__Available data__.
= Beginning of Section =

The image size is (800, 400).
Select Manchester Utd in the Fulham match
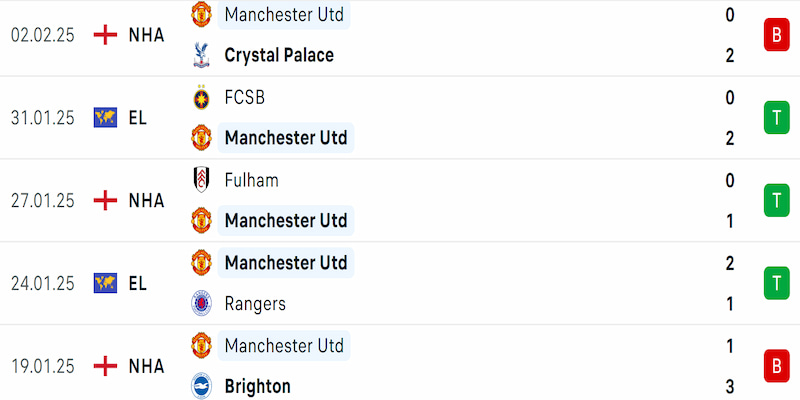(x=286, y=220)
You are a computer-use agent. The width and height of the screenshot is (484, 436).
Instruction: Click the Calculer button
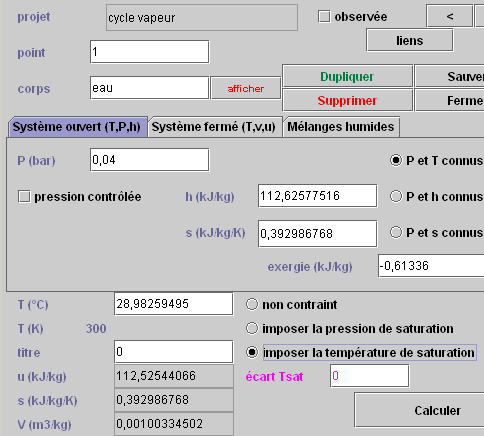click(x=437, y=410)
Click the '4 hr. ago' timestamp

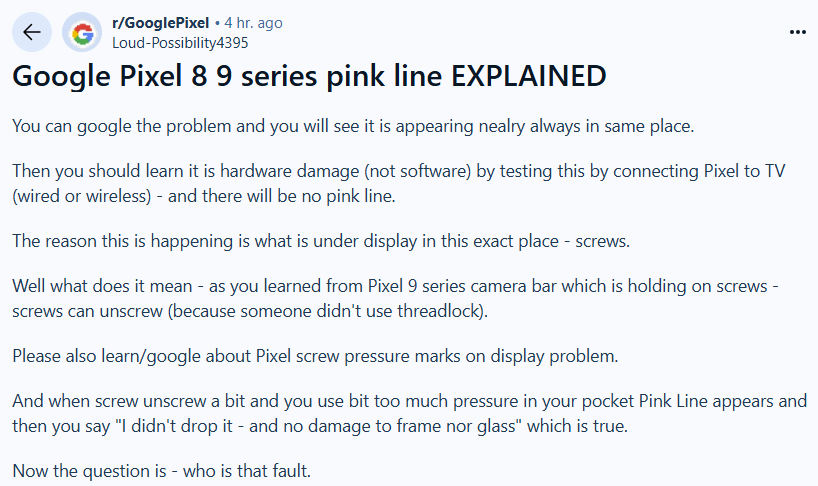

= End of Section =

__Problem statement__. The pictures stay out; please reproduce everything else in the entries exactly.

__Written answer__.
The image size is (800, 400).
Select Manchester Utd in the Fulham match
(x=286, y=220)
You are a computer-use agent. The width and height of the screenshot is (484, 436).
Instruction: Click the Calculer button
click(x=437, y=410)
Click the '4 hr. ago' timestamp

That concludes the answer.